▶ _Work required_
Retype the listing below exactly, beginning at the line that contains "Tap the back arrow icon" and ending with its last line.

▶ _Data in this exercise_
::::
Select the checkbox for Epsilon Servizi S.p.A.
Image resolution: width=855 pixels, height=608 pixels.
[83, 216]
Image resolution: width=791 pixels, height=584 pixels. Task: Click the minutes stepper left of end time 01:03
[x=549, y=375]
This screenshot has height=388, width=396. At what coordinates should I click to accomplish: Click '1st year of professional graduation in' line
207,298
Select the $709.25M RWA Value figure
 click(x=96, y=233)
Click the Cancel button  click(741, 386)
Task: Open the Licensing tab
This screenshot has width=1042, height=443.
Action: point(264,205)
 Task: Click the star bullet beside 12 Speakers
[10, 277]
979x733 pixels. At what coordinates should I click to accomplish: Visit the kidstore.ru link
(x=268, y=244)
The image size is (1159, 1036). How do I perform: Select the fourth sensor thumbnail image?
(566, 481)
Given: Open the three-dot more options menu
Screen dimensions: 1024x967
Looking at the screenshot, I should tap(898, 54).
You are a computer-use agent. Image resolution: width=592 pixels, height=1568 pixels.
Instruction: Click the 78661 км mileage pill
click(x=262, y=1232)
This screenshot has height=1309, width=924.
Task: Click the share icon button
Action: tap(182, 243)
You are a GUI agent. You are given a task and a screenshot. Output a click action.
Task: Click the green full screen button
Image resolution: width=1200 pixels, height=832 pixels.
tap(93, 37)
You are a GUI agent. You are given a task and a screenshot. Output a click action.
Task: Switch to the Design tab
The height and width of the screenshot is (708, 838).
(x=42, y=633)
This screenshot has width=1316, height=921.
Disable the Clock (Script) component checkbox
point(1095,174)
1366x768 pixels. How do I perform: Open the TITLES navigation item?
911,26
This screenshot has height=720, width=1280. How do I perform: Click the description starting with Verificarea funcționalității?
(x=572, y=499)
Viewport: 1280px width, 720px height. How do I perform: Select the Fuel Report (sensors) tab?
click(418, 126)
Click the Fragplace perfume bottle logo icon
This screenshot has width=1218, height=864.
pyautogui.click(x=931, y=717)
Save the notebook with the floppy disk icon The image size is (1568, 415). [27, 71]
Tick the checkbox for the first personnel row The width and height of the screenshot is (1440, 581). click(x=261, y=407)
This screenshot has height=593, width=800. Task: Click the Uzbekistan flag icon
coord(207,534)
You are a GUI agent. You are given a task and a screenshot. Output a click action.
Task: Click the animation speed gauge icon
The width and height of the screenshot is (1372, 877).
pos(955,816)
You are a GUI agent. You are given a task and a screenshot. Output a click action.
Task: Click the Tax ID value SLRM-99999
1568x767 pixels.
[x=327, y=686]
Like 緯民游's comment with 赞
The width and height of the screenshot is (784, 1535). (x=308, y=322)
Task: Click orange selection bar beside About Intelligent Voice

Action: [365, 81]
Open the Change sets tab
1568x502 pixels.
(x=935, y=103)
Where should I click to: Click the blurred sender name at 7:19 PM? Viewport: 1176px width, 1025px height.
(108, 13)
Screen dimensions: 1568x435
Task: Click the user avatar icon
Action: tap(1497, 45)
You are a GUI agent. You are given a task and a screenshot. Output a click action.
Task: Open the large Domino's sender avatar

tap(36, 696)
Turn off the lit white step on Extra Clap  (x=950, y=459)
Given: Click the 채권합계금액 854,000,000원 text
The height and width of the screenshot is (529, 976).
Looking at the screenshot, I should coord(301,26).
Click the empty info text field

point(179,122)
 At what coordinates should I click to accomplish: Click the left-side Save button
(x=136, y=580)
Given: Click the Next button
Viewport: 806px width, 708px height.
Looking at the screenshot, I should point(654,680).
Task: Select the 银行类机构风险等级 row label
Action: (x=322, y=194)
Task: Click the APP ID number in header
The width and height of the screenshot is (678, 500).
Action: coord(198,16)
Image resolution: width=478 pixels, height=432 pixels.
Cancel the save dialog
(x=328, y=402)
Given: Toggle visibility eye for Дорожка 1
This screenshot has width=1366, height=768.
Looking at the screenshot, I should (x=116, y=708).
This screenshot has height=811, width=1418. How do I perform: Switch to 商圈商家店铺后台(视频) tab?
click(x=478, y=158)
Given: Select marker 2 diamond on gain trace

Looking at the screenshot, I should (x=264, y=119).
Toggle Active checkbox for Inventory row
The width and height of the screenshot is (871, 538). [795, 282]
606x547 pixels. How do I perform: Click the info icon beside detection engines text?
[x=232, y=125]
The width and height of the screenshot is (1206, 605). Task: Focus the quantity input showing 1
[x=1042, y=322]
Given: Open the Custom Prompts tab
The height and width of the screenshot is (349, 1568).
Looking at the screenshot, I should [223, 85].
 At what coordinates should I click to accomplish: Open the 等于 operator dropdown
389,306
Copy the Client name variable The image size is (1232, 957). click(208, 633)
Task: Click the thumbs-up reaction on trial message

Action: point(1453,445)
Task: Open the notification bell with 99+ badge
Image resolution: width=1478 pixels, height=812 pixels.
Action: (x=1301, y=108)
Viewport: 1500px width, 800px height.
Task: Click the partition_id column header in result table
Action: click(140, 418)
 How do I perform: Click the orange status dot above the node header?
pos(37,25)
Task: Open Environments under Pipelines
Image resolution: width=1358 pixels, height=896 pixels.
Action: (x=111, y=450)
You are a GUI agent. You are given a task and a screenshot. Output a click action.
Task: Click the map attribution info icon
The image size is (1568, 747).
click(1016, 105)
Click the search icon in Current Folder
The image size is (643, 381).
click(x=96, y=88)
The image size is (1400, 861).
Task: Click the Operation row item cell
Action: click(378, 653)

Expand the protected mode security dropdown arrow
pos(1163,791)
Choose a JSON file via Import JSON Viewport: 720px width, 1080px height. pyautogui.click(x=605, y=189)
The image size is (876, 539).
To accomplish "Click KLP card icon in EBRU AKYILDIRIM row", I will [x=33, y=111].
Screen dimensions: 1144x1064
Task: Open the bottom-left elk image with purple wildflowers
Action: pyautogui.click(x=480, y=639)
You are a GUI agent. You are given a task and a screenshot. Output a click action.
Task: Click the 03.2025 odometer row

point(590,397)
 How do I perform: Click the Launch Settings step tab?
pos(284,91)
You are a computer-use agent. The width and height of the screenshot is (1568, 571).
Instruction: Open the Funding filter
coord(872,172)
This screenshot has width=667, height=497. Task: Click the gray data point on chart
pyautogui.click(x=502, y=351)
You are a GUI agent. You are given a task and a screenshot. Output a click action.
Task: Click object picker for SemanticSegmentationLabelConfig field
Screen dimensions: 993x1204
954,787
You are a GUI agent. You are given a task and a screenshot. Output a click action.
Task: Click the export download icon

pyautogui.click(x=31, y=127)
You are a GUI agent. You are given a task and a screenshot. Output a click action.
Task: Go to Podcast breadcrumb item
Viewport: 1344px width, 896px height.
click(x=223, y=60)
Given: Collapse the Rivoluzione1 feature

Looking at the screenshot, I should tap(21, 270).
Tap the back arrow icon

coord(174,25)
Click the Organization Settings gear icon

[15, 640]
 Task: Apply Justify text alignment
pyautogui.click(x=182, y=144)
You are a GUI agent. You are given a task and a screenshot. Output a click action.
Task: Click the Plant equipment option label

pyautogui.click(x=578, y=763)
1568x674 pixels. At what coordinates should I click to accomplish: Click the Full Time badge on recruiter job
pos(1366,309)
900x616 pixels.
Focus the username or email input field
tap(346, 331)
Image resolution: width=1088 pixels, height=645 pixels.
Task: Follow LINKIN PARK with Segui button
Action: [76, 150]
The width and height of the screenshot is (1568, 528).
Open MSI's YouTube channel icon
::::
▶ _Task answer_
Tap the back arrow icon

coord(174,25)
Click the Organization Settings gear icon

[15, 640]
 Task: Apply Justify text alignment
pyautogui.click(x=182, y=144)
You are a GUI agent. You are given a task and a screenshot. Output a click action.
Task: Click the Plant equipment option label

pyautogui.click(x=578, y=763)
1568x674 pixels. At what coordinates should I click to accomplish: Click the Full Time badge on recruiter job
pos(1366,309)
900x616 pixels.
Focus the username or email input field
tap(346, 331)
Image resolution: width=1088 pixels, height=645 pixels.
Task: Follow LINKIN PARK with Segui button
Action: [76, 150]
The width and height of the screenshot is (1568, 528).
Open MSI's YouTube channel icon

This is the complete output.